▶ [Task inputs]:
-------------------------

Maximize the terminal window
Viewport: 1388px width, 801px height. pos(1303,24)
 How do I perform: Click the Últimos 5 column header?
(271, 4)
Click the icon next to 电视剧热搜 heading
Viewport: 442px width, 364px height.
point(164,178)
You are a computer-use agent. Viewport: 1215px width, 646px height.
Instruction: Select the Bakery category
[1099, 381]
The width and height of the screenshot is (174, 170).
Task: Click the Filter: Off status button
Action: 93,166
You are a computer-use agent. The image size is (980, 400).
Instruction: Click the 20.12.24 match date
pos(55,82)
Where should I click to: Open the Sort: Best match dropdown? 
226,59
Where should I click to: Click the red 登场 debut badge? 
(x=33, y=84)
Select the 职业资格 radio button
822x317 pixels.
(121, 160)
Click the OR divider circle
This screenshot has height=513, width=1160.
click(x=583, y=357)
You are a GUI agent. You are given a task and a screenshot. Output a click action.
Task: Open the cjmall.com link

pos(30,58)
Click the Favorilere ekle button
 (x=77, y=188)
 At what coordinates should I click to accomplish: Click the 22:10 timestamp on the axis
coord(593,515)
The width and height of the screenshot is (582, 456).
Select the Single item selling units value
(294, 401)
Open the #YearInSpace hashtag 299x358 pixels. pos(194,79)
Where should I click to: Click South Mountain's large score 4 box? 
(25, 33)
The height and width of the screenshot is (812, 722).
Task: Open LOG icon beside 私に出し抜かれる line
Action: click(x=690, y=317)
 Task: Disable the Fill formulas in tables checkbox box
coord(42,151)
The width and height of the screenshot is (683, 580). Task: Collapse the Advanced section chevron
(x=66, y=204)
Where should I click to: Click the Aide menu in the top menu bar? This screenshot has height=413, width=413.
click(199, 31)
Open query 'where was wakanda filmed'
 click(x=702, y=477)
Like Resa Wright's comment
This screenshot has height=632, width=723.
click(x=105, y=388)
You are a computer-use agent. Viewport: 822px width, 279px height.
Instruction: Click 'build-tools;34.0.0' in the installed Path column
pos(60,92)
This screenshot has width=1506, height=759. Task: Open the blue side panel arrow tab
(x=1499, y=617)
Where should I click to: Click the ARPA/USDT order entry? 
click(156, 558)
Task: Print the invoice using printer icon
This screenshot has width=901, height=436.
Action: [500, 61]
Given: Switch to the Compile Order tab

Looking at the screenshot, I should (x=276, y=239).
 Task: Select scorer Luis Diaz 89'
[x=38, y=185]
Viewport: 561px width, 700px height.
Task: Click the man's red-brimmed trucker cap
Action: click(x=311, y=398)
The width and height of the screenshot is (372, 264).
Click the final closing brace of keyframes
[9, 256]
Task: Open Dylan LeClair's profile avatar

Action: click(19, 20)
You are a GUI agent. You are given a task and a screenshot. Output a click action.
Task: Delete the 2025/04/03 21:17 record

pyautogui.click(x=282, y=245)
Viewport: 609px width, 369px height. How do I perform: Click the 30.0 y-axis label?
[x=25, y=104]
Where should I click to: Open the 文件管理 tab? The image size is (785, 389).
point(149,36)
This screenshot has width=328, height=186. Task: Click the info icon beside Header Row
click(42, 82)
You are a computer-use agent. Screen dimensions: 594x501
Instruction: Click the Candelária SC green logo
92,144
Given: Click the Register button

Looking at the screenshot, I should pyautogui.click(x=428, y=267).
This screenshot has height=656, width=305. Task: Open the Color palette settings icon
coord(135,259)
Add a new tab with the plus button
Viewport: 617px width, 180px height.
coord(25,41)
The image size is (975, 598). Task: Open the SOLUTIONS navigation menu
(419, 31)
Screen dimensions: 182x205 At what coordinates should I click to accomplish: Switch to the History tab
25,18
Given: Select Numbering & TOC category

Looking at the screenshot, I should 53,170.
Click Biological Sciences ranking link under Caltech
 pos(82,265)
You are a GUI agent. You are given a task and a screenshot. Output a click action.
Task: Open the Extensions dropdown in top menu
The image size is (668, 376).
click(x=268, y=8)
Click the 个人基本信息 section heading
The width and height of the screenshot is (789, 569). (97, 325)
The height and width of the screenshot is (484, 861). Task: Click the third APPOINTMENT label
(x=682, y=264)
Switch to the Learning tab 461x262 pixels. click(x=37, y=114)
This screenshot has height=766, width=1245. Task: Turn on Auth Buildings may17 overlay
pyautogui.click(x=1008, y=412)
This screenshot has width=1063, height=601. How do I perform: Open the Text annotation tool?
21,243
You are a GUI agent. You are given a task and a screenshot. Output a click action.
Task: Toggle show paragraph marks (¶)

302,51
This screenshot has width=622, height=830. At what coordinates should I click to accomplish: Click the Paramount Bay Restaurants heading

-------------------------

▶ [Exercise instructions]:
Every record shown above must be echoed exactly.

▶ [Response to the task]:
Maximize the terminal window
Viewport: 1388px width, 801px height. pos(1303,24)
 How do I perform: Click the Últimos 5 column header?
(271, 4)
Click the icon next to 电视剧热搜 heading
Viewport: 442px width, 364px height.
point(164,178)
You are a computer-use agent. Viewport: 1215px width, 646px height.
Instruction: Select the Bakery category
[1099, 381]
The width and height of the screenshot is (174, 170).
Task: Click the Filter: Off status button
Action: 93,166
You are a computer-use agent. The image size is (980, 400).
Instruction: Click the 20.12.24 match date
pos(55,82)
Where should I click to: Open the Sort: Best match dropdown? 
226,59
Where should I click to: Click the red 登场 debut badge? 
(x=33, y=84)
Select the 职业资格 radio button
822x317 pixels.
(121, 160)
Click the OR divider circle
This screenshot has height=513, width=1160.
click(x=583, y=357)
You are a GUI agent. You are given a task and a screenshot. Output a click action.
Task: Open the cjmall.com link

pos(30,58)
Click the Favorilere ekle button
 (x=77, y=188)
 At what coordinates should I click to accomplish: Click the 22:10 timestamp on the axis
coord(593,515)
The width and height of the screenshot is (582, 456).
Select the Single item selling units value
(294, 401)
Open the #YearInSpace hashtag 299x358 pixels. pos(194,79)
Where should I click to: Click South Mountain's large score 4 box? 
(25, 33)
The height and width of the screenshot is (812, 722).
Task: Open LOG icon beside 私に出し抜かれる line
Action: click(x=690, y=317)
 Task: Disable the Fill formulas in tables checkbox box
coord(42,151)
The width and height of the screenshot is (683, 580). Task: Collapse the Advanced section chevron
(x=66, y=204)
Where should I click to: Click the Aide menu in the top menu bar? This screenshot has height=413, width=413.
click(199, 31)
Open query 'where was wakanda filmed'
 click(x=702, y=477)
Like Resa Wright's comment
This screenshot has height=632, width=723.
click(x=105, y=388)
You are a computer-use agent. Viewport: 822px width, 279px height.
Instruction: Click 'build-tools;34.0.0' in the installed Path column
pos(60,92)
This screenshot has width=1506, height=759. Task: Open the blue side panel arrow tab
(x=1499, y=617)
Where should I click to: Click the ARPA/USDT order entry? 
click(156, 558)
Task: Print the invoice using printer icon
This screenshot has width=901, height=436.
Action: [500, 61]
Given: Switch to the Compile Order tab

Looking at the screenshot, I should (x=276, y=239).
 Task: Select scorer Luis Diaz 89'
[x=38, y=185]
Viewport: 561px width, 700px height.
Task: Click the man's red-brimmed trucker cap
Action: click(x=311, y=398)
The width and height of the screenshot is (372, 264).
Click the final closing brace of keyframes
[9, 256]
Task: Open Dylan LeClair's profile avatar

Action: click(19, 20)
You are a GUI agent. You are given a task and a screenshot. Output a click action.
Task: Delete the 2025/04/03 21:17 record

pyautogui.click(x=282, y=245)
Viewport: 609px width, 369px height. How do I perform: Click the 30.0 y-axis label?
[x=25, y=104]
Where should I click to: Open the 文件管理 tab? The image size is (785, 389).
point(149,36)
This screenshot has width=328, height=186. Task: Click the info icon beside Header Row
click(42, 82)
You are a computer-use agent. Screen dimensions: 594x501
Instruction: Click the Candelária SC green logo
92,144
Given: Click the Register button

Looking at the screenshot, I should pyautogui.click(x=428, y=267).
This screenshot has height=656, width=305. Task: Open the Color palette settings icon
coord(135,259)
Add a new tab with the plus button
Viewport: 617px width, 180px height.
coord(25,41)
The image size is (975, 598). Task: Open the SOLUTIONS navigation menu
(419, 31)
Screen dimensions: 182x205 At what coordinates should I click to accomplish: Switch to the History tab
25,18
Given: Select Numbering & TOC category

Looking at the screenshot, I should 53,170.
Click Biological Sciences ranking link under Caltech
 pos(82,265)
You are a GUI agent. You are given a task and a screenshot. Output a click action.
Task: Open the Extensions dropdown in top menu
The image size is (668, 376).
click(x=268, y=8)
Click the 个人基本信息 section heading
The width and height of the screenshot is (789, 569). (97, 325)
The height and width of the screenshot is (484, 861). Task: Click the third APPOINTMENT label
(x=682, y=264)
Switch to the Learning tab 461x262 pixels. click(x=37, y=114)
This screenshot has height=766, width=1245. Task: Turn on Auth Buildings may17 overlay
pyautogui.click(x=1008, y=412)
This screenshot has width=1063, height=601. How do I perform: Open the Text annotation tool?
21,243
You are a GUI agent. You are given a task and a screenshot. Output a click action.
Task: Toggle show paragraph marks (¶)

302,51
This screenshot has width=622, height=830. At what coordinates should I click to accomplish: Click the Paramount Bay Restaurants heading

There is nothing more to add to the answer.